Although in terms of “bigger and better” there are certain questions to the device. For example, the network connection is only cable, there is no Wi-Fi. This connection can only be used for service needs, such as updating the firmware or managing – this connection does not support any streaming functions (however, high-quality streaming in this price category is an incredible thing, apparently, that’s why it was not implemented). However, if you want to use the Rotel Remote app (available for iOS and Android), you will have to connect the wire too. Note that for my taste the application is quite primitive, and the iOS version slowed down noticeably. I don’t know how it works on Android, but I wouldn’t count on simple controls. I hope the company will finalize and update it, and we will get another convenient way to work with Rotel equipment, but for now,
Now it’s time to look under the cover of the device. Outwardly, everything looks decent. The assembly is neat, the construction is confidently sound. There are no expensive audiophile components, of course, but who would look for them here? But there is a classic transistor amplification in class AB (80 W / 8 Ohm per channel) and an impressive size power toroidal transformer. In a similar segment, D-class amplification is often found now, but so far everything that I have heard has not convinced me of the unambiguous advantages of D-class. There were semi-exceptions, when the sound, perhaps, was not bad, but not to be definitely better.

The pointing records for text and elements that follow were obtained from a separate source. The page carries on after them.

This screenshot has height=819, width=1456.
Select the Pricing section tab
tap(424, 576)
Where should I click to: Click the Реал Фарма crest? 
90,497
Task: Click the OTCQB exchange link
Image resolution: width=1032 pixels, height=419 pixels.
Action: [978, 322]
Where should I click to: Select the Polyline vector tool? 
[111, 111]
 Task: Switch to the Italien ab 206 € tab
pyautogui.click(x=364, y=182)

Therefore, I will write down the amplifying part of the Rotel A14 as a plus, but leave the conclusions at the time of listening.

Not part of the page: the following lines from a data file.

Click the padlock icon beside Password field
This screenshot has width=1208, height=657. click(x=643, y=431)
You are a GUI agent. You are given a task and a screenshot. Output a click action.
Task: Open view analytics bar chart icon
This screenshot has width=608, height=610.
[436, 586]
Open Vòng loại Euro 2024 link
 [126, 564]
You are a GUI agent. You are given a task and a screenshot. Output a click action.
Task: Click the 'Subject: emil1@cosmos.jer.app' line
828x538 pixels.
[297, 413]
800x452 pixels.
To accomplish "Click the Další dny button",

In general, the body of the device is filled to capacity: there are several boards in the design, including the upper part of the body is occupied by a DAC board built on an AKM chip supporting signals up to 32 bit / 768 kHz. In terms of optics and coaxial, the DAC understands signals up to 24 bit / 192 kHz, and over USB there is support for DSD and DoP. For Windows systems, you need to download and install a special driver from the Rotel website, OSX systems perceive the DAC natively. The phono amplifier of the amplifier is designed only to work with MM-heads and has no settings. In general, this is logical, and, perhaps, an attempt to build in a budget phono stage with support for MC heads would be superfluous in this case.

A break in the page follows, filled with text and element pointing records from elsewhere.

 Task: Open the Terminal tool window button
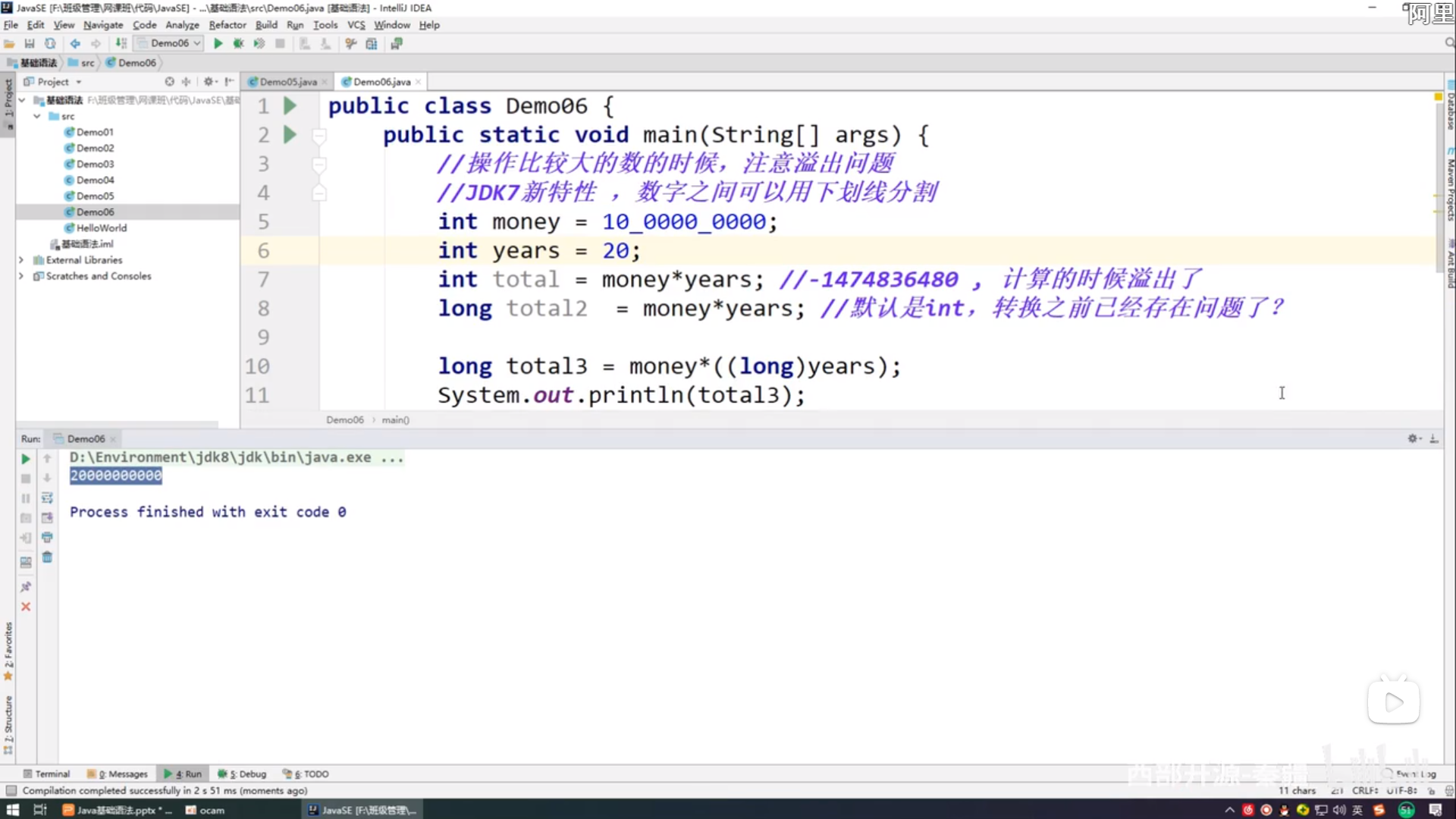47,774
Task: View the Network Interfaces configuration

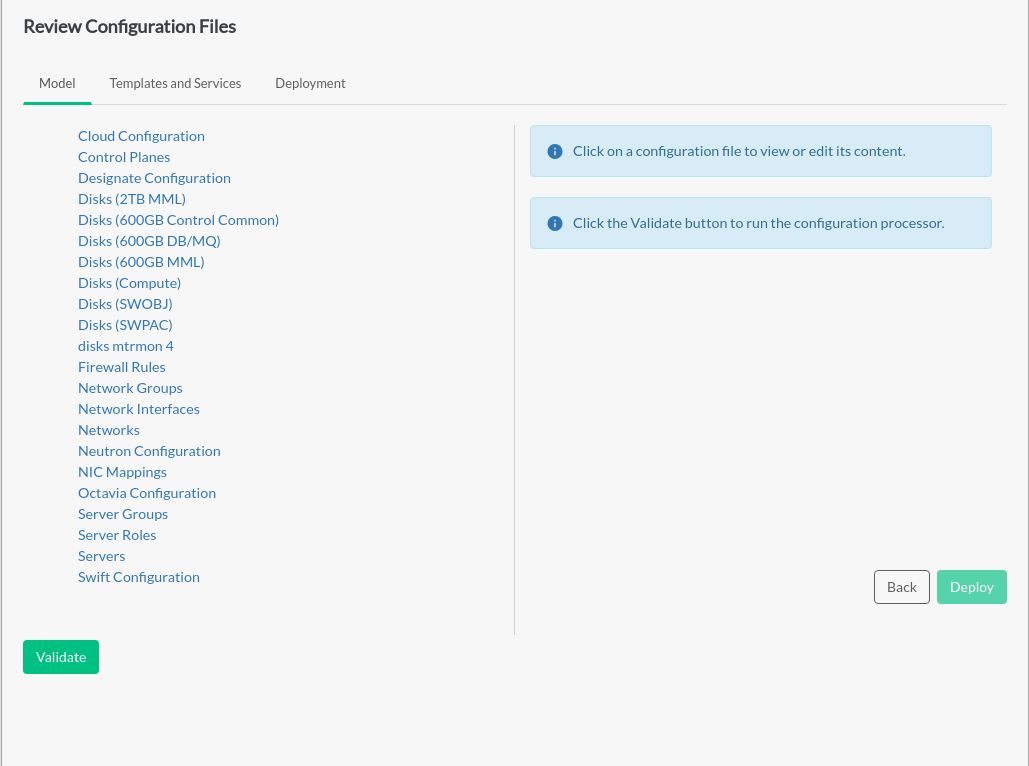Action: tap(139, 410)
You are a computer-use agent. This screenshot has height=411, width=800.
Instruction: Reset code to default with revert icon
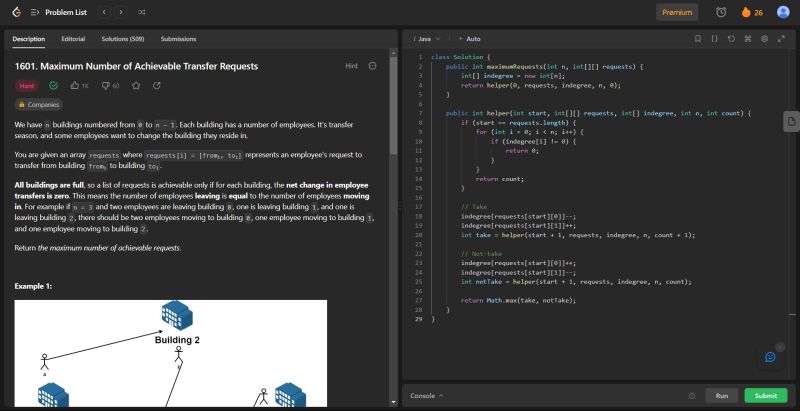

A high-quality device with a solid DAC on board and a good set of functions. And this is a classic amplifier in many respects, which will be intuitively understandable to both those who bought their first apparatus and those who acquired the first amplifier several decades ago. But at the same time, in terms of a set of functionality, the amplifier is absolutely modern. For its segment, the Rotel A14 looks very good, and can be used in a variety of systems – from a classic combination with a CD player and a vinyl player to a variant when sound is collected in a stereo system (both from classic and from several digital sources, including phones-tablets) and up to the output in stereo mode of sound for the TV.
According to the results of observations and comparisons, the acoustics for the amplifier, in my opinion, is better to select not very tight, but also not very bright in sound. With bright acoustics, you can get too accented highs and a harsh sound. Speakers with low sensitivity should be treated with care, but even more attention should be paid when choosing impedance. If it is inclined to fall below 4 ohms during operation, then you should not count on the fact that such acoustics will work with this amplifier: the sound will be simplified and with losses, especially noticeable at low volumes. And with the right acoustics, an amplifier can sound good.